Implement a custom lightweight FSM tailored for conversational agents.

  1. Specific Use Case: Conversational flows have specific patterns (linear progression, context accumulation, message-driven) that don't require XState's advanced features

  2. Performance: A custom solution will be 10x smaller and faster, important for server-side execution

  3. Simplicity: Our requirements are well-defined and limited - a 200-300 line implementation can cover everything

  4. Control: Direct control over serialization format, URL encoding, and state structure

  5. Learning Curve: Team can understand and modify a simple FSM vs learning XState's complex mental model

// Individual Flow Machine (lightweight, ~50 lines)
export class FlowMachine {
constructor(
public id: string,
private definition: FlowDefinition
) {}
transition(input: string, context: Context): TransitionResult {
// Simple pattern matching, return next state or machine
}
}
// Agent coordinating multiple machines
export class ConversationalAgent {
private machines = new Map<string, FlowMachine>();
private activeMachineId: string;
private activeStateId: string;
private context: Context;
// Add a flow (can be imported from a library)
addFlow(flow: FlowDefinition): void {
this.machines.set(flow.id, new FlowMachine(flow.id, flow));
}
// Process user input
async processInput(input: string): Promise<AgentResponse> {
const machine = this.machines.get(this.activeMachineId);
const result = machine.transition(input, this.context);
if (result.type === 'state') {
this.activeStateId = result.stateId;
return this.executeState(result.stateId);
} else if (result.type === 'machine') {
// Transition to different flow
this.activeMachineId = result.machineId;
this.activeStateId = result.stateId || 'start';
return this.executeState(this.activeStateId);
}
}
// URL-safe serialization
toURLHash(): string {
// Format: base64url(agent:machine:state:context)
const state = {
a: this.id,
m: this.activeMachineId,
s: this.activeStateId,
c: this.context
};
return base64url.encode(JSON.stringify(state));
}
}
// Usage - Composing an agent from reusable flows
import { ContactSupportFlow } from '@rcs-lang/common-flows';
import { FAQFlow } from '@rcs-lang/common-flows';
const agent = new ConversationalAgent('RetailBot');
agent.addFlow(WelcomeFlow); // Custom flow
agent.addFlow(ContactSupportFlow); // Reusable
agent.addFlow(FAQFlow); // Reusable
// In WelcomeFlow definition:
// on ShowMenu
// match @reply.text
// "Contact Support" -> machine ContactSupport
// "FAQ" -> machine FAQ
  1. Build the lightweight FSM alongside XState output
  2. Add a compiler flag to choose output format
  3. Gradually migrate services to use lightweight FSM
  4. Remove XState dependency once stable

The multi-machine architecture fundamentally changes our requirements.
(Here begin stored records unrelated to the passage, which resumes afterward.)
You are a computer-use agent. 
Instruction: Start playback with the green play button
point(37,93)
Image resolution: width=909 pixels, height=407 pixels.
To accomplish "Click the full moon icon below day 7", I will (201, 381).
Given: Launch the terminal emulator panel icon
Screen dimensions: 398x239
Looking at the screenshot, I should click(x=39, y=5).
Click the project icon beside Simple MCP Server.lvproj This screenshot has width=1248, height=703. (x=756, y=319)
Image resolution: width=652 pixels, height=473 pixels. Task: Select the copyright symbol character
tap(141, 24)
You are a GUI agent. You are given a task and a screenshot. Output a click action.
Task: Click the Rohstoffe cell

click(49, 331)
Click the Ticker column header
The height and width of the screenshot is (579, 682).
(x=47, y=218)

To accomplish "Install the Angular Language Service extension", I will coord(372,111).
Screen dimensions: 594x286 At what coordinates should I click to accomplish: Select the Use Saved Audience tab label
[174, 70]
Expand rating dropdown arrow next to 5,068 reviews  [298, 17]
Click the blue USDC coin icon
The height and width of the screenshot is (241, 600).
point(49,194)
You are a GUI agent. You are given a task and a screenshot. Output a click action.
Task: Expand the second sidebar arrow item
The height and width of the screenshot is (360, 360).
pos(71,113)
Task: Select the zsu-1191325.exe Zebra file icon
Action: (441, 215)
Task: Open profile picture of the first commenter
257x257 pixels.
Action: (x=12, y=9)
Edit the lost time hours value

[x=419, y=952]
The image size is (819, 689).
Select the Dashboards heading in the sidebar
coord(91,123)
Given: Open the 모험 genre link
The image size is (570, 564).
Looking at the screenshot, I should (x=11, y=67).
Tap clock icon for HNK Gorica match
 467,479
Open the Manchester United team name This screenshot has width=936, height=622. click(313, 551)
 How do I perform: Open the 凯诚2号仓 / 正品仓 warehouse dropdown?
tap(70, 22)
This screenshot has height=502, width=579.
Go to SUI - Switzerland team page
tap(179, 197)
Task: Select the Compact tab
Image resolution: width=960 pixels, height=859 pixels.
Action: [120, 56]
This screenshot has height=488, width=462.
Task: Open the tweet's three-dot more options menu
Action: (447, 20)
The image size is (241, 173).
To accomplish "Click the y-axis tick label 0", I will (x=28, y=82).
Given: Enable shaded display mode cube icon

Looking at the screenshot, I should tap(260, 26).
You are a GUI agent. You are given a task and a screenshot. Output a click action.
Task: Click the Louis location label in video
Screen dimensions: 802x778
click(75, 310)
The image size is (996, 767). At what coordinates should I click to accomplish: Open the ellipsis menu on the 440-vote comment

Instead of one complex state machine per agent, we need:

  1. Multiple simple FSMs - One per flow, each focused on a specific conversation path
  2. Agent-level orchestration - Coordinate between machines, manage shared context
  3. Flow composition - Import and reuse flows across agents and verticals

This architecture strongly favors a custom lightweight solution because:

  • XState's complexity is wasted on simple, linear conversation flows
  • Machine composition is simpler with explicit machine switching vs XState's actor model
  • Flow reusability is cleaner with standalone machines vs hierarchical states
  • Bundle size matters more when potentially loading many flow definitions

A custom solution of ~300 lines can handle the agent orchestration, while each flow machine can be just ~50 lines of simple pattern matching. This is far more maintainable than wrestling XState into this specific use case.

agent CustomerService
start: MainMenu
# Import reusable flows
import ContactSupportFlow from "@rcs-lang/common-flows/contact-support"
import FAQFlow from "@rcs-lang/common-flows/faq"
import StoreLocatorFlow from "./store-locator"
flow MainMenu
on Welcome
match @reply.text
"Contact Support" -> machine ContactSupportFlow
"FAQ" -> machine FAQFlow
"Find Store" -> machine StoreLocatorFlow

This approach enables a marketplace of reusable conversation flows while keeping each flow simple and testable.